**Task to complete:** If a line in the data below includes the string "agent", please return a copy of it.
(Beginning of Records for this exercise)
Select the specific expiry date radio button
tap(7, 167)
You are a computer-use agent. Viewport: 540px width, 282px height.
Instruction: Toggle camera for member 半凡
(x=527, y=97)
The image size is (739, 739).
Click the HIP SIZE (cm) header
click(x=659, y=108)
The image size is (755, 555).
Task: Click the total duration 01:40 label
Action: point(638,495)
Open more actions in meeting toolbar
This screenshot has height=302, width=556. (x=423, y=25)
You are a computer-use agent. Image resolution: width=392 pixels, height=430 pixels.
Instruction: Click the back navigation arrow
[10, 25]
(End of Records for this exercise)
(Beginning of Records for this exercise)
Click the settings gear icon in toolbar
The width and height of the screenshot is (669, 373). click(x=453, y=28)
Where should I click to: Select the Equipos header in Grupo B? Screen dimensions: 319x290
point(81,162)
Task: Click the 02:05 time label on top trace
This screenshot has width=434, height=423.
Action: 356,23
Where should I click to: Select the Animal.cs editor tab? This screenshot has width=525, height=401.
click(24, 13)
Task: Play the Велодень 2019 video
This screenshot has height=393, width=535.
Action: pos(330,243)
(End of Records for this exercise)
(Beginning of Records for this exercise)
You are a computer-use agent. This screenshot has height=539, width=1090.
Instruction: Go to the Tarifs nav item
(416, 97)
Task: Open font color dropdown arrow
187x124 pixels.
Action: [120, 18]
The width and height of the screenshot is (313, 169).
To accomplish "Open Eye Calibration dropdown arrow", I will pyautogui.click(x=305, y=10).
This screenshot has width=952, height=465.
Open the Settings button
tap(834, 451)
(End of Records for this exercise)
**Answer area:**
You are a computer-use agent. Viewport: 540px width, 282px height.
You are a computer-use agent. Image resolution: width=392 pixels, height=430 pixels.
You are a computer-use agent. This screenshot has height=539, width=1090.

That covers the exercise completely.